Though they are commonplace on the highways and byways of the United States, many drivers of non-commercial vehicles know little about the massive size, weight and power of 18-wheelers. Sadly, this lack of knowledge frequently means that these drivers make many mistakes around the big rigs, mistakes that may result in the loss of many lives.
Most of today’s semis have two drive axles and one steering axle. The trailer is attached fifth-wheel style and can move forward or backward over the back axles to help make sure weight is distributed evenly. Pulling only one trailer, a typical tractor-trailer weighs around 73,000 lbs. Due to the massive weight of the vehicle, normal driver reaction time and speed, a semi-truck can take up to 525 feet to fully stop. This comes as a surprise to many non-commercial drivers because normal cars and trucks can typically stop in less than 200 feet.
Knowing Your Rig
New truck drivers receive comprehensive training about driving, following distances, weather conditions and many other occurrences that may impact their driving. One of the most important parts of training is what drivers learn about skidding. In essence, a skid means that a semi’s wheels have lost grip of the road which means the driver has lost control of the semi.
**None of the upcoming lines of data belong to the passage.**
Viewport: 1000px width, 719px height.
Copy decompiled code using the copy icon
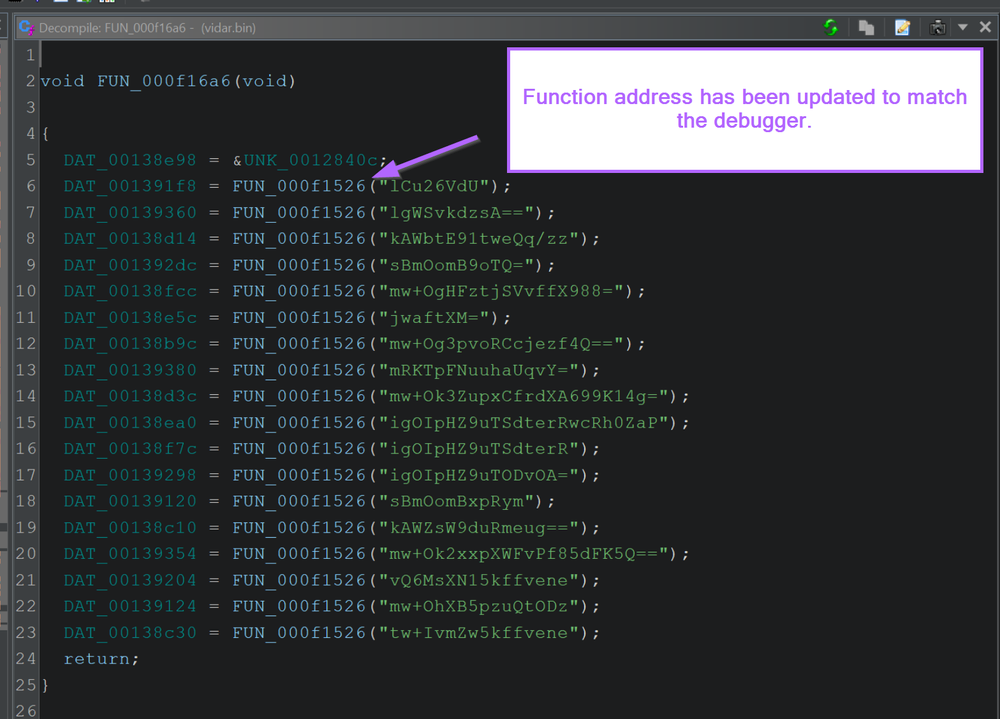coord(866,27)
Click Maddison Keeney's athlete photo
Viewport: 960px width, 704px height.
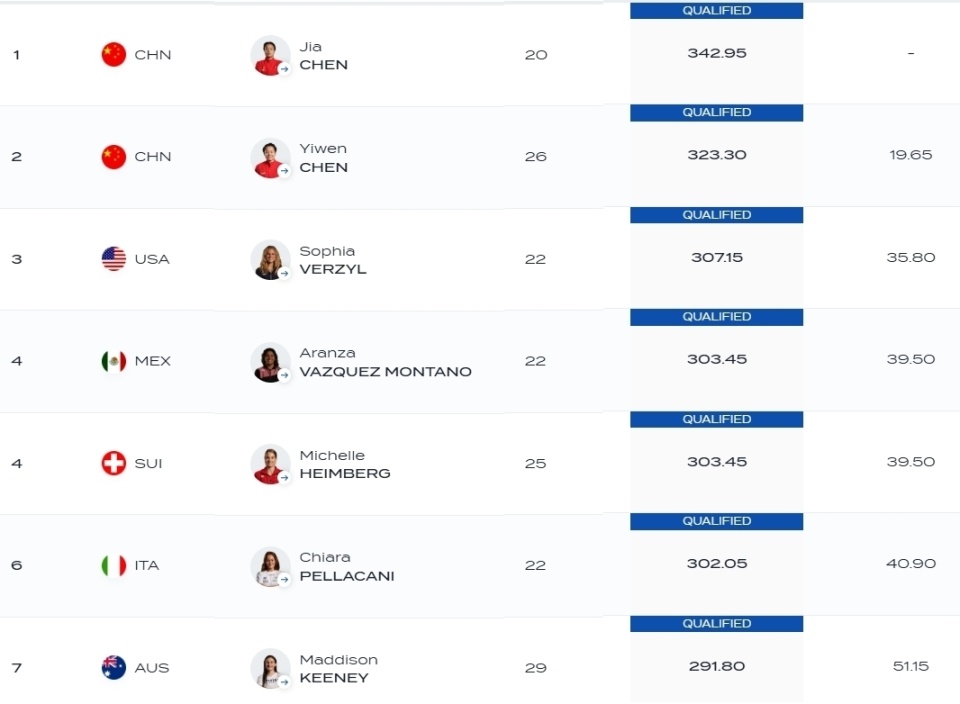[270, 668]
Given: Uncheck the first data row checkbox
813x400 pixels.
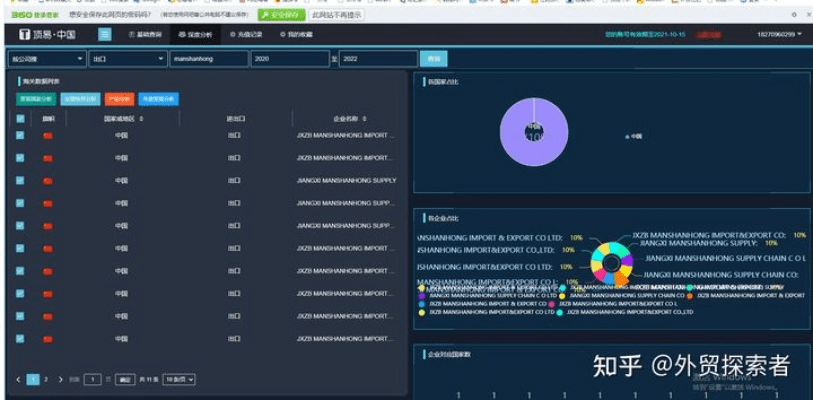Looking at the screenshot, I should tap(20, 134).
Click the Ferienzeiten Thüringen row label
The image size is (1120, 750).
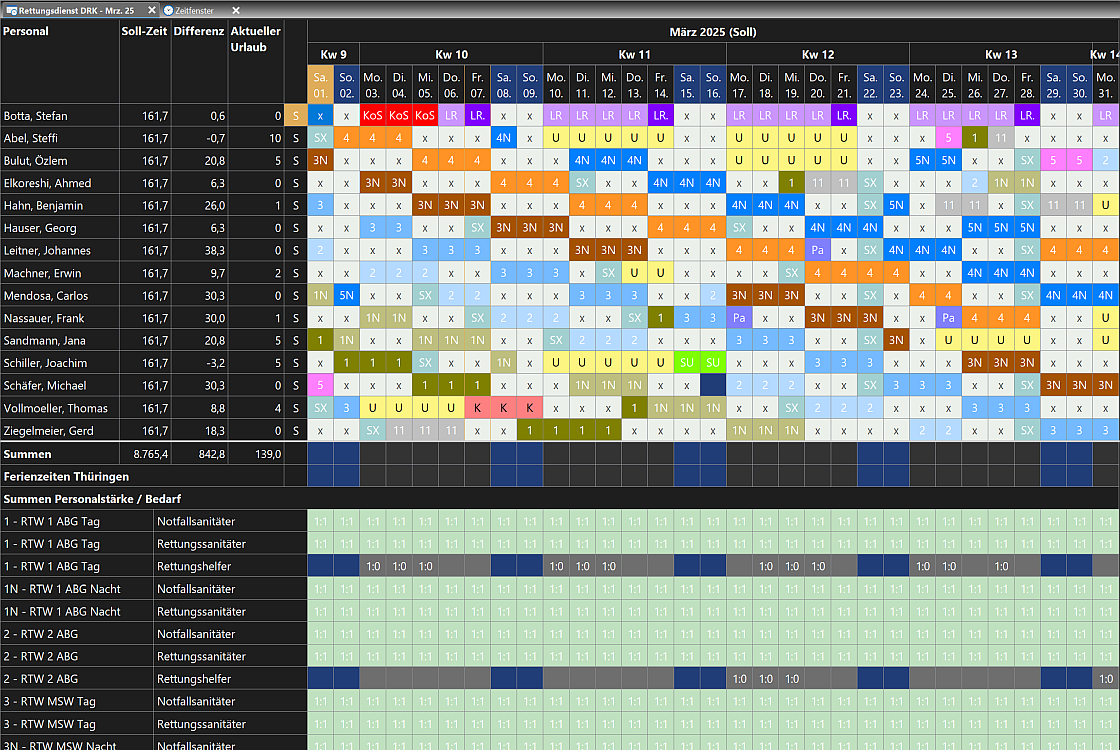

Being familiar with your truck is critical to avoiding a skidding semi-truck. For instance, being familiar with the brake pedal in your vehicle can help you to apply the right amount of pressure instead of slamming on the breaks. Unfortunately, brakes that are hit with too much force frequently cause at least one set of tires to lock up and skid. And once the trailer enters a skid, it can be difficult, if not impossible to stop.
Knowing your vehicle also helps to understand stopping distances with reference to how much weight is on their trailer, what weather is doing and how heavy traffic is. One good rule of thumb for commercial drivers is that they should always overestimate how long it will take to stop. In cases where drivers underestimate this distance, a trailer may skid into a jackknife and may need to be towed back to safety.
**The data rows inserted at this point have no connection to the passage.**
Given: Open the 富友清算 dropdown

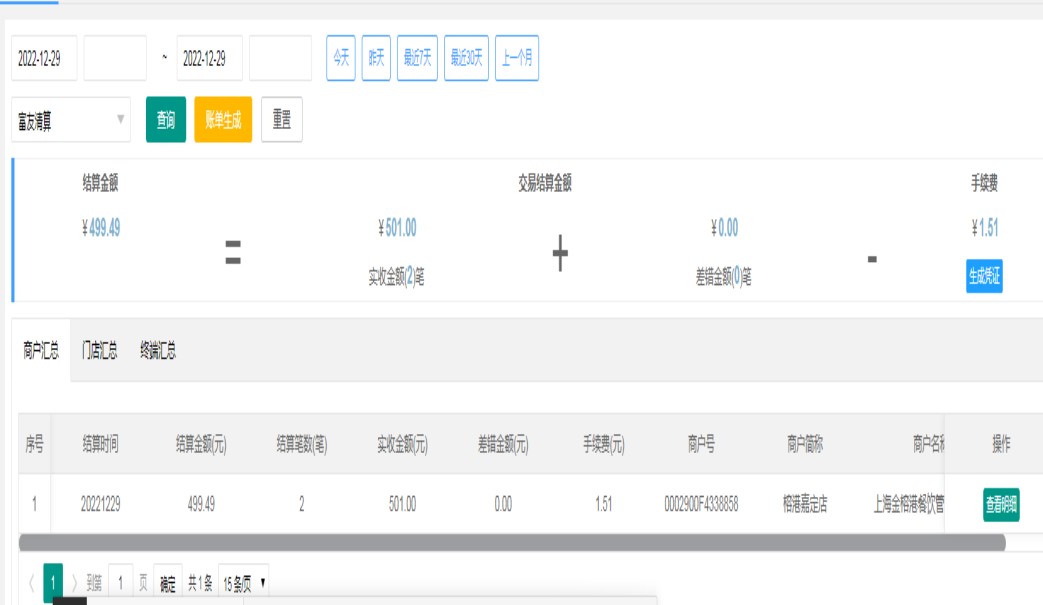Looking at the screenshot, I should [71, 120].
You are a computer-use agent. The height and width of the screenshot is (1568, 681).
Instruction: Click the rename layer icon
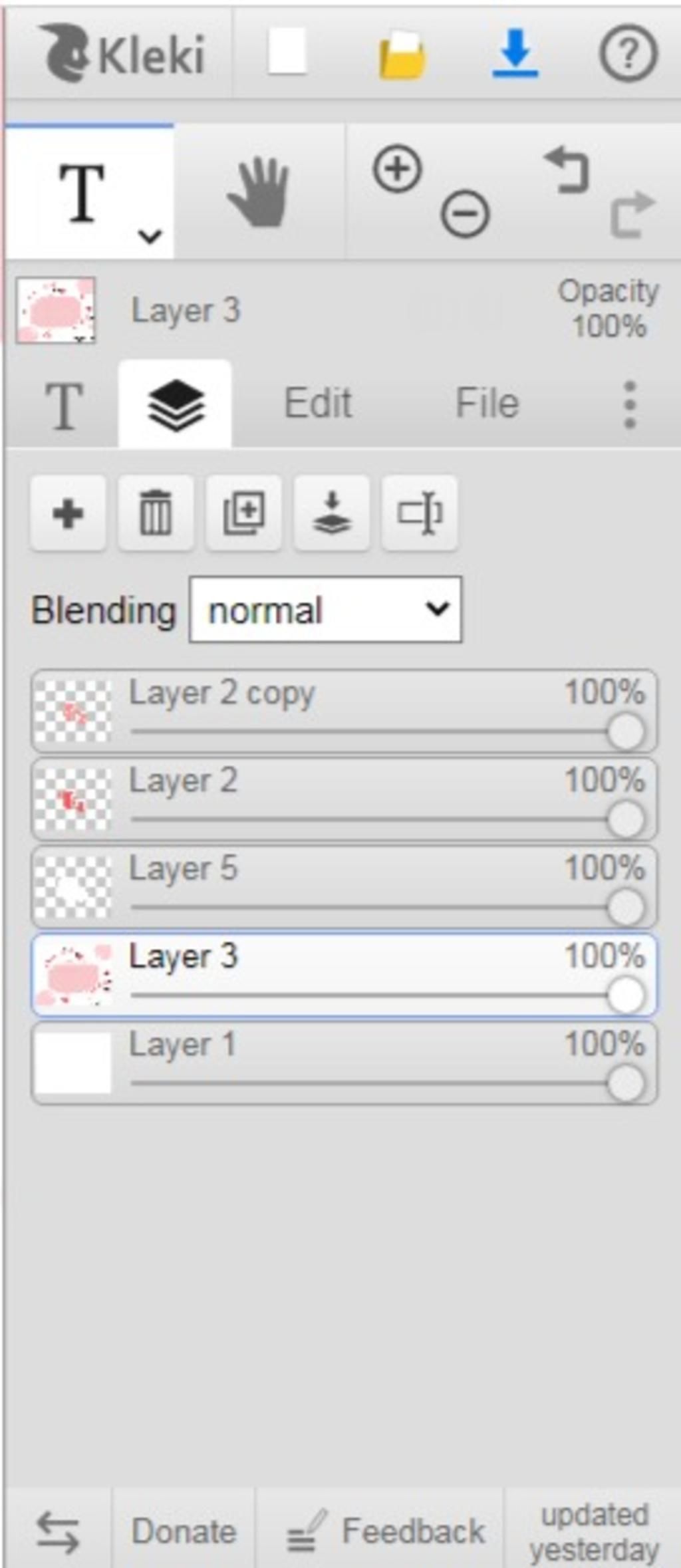click(420, 513)
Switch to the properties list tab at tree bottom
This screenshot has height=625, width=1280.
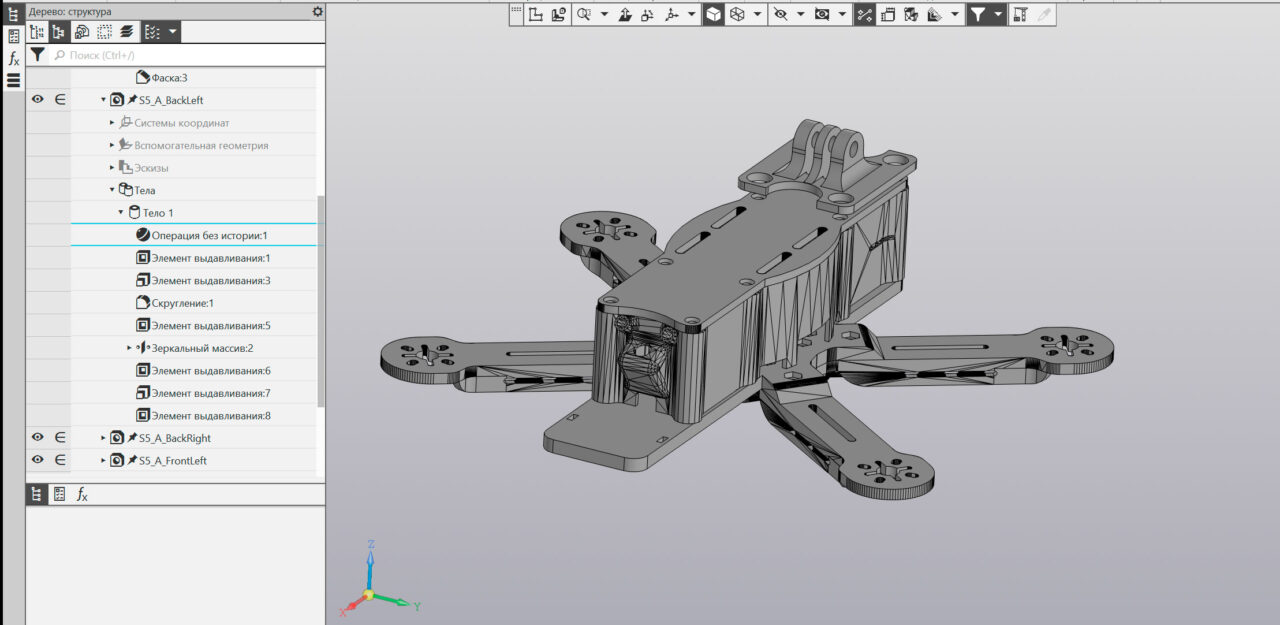click(60, 494)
Semi trucks today are built with an incredibly useful tool that is not available on cars. The Jake Brake, also known as the engine brake, can help drivers slow an engine on a decline and even moderate slowing down to ensure the semi does not go into a skid.
Knowing Your Route
Making sure one is familiar with a route before starting the trip is another way to avoid a skid in a big rig. By taking time to review the types of roads along the route, the elevations of these roads and the times of day when traffic might be the heaviest, drivers can prepare in advance.
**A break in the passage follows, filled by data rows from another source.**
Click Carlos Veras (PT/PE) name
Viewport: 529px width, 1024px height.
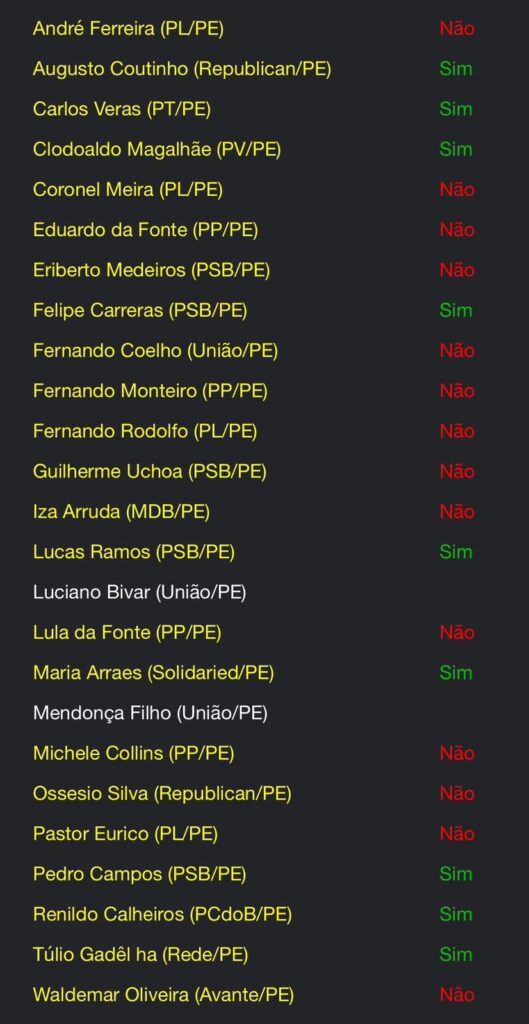click(122, 109)
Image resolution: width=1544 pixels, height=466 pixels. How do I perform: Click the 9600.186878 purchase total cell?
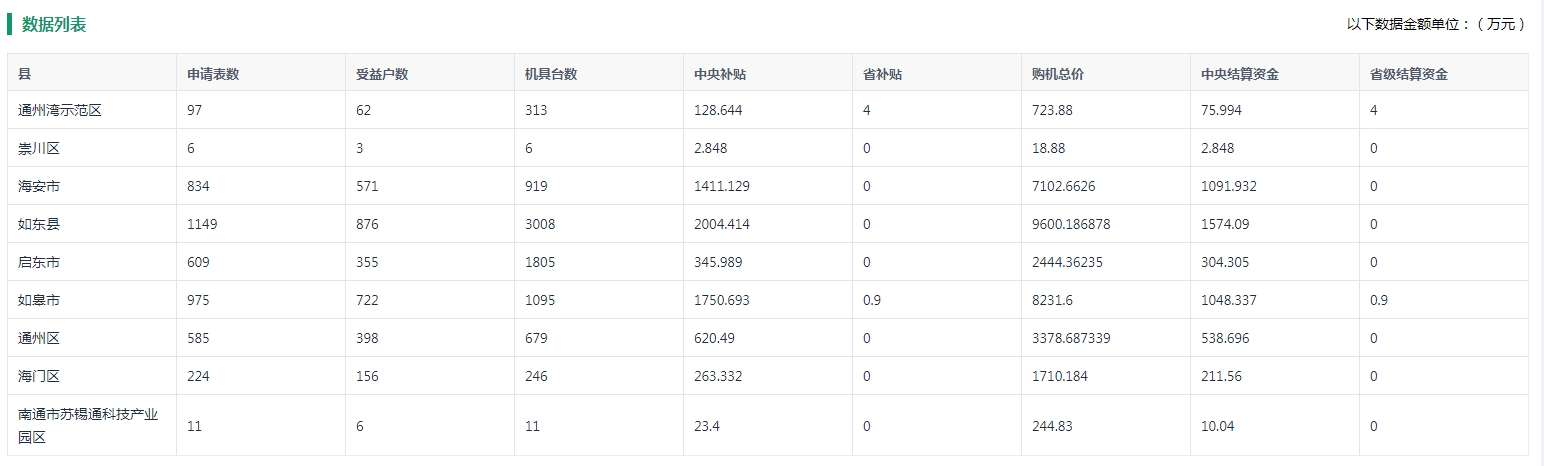pyautogui.click(x=1071, y=224)
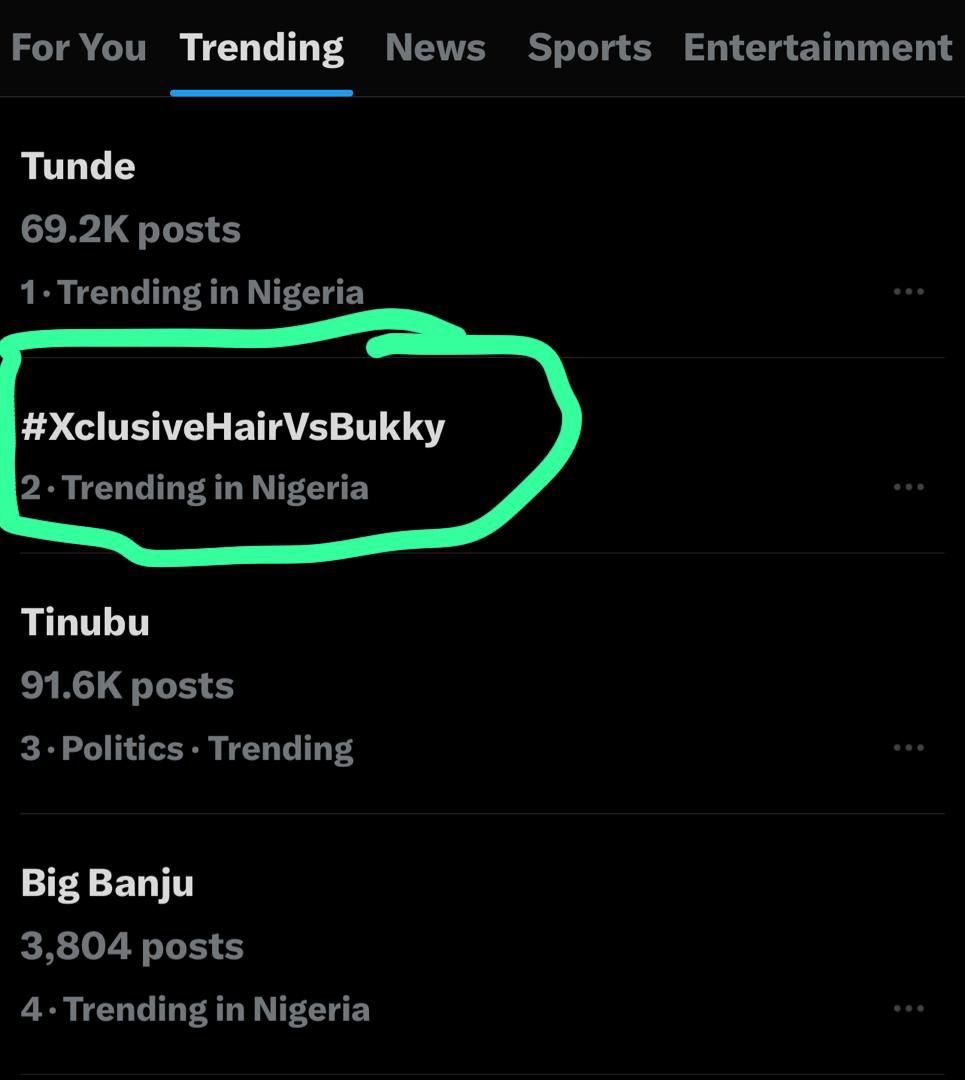The height and width of the screenshot is (1080, 965).
Task: Open more options for Tinubu trend
Action: coord(908,748)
One recent news story told of a semi driver who was unfamiliar with a route and followed his GPS blindly up a remote mountain location. When the driver tried to turn around and descend the mountain, the truck began skidding toward a steep bank and got stuck in mud and snow. Because the driver had no cell phone service, he left the truck and attempted to walk through the forest to find help. In the end, he ended up walking for three days before finding an interstate and flagging down help. Perhaps this situation could have been avoided had the driver taken time to familiarize himself with the route prior to starting his trip.
Prevention is Key
Keeping prevention at the forefront is key to overall trucker safety which then enhances the safety of all on the road. Unfortunately, part of prevention is that commercial drivers must always be vigilant and aware that other drivers on the road simply may not understand the perils that accompany big rig accidents. Many drivers today say their top complaint is that leaving a safe following distance in a semi is next to impossible.
Truckers also state that many drivers simply do not realize that they have a rather large blind spot behind the trailer and next to the driver’s door. Though a truck driver can use mirrors more effectively than most drivers on the road, they are not magic. If a car cannot see a trucker’s mirrors, then they should assume that a driver cannot see their car.
Have a Plan B
As with every well-laid plan, a commitment to avoid skidding does not always come to fruition. In the case drivers encounter a skidding semi-truck they should be prepared to take action quickly. Should the back wheel skid, drivers should be prepared to take their foot off the gas pedal and avoid breaking until the skidding has ceased. Should the front wheels skid, it is best to use the brake only lightly as drivers bring a truck to a full stop as soon as possible. Finally, in the instance that a drive wheel skids due to slippery conditions a driver should engage the clutch and turn the steering wheel gently in the desired direction.
Though it is not possible to avoid all dangerous situations, semi drivers who are prepared and understand what might cause skidding can go a long way to avoid these situations.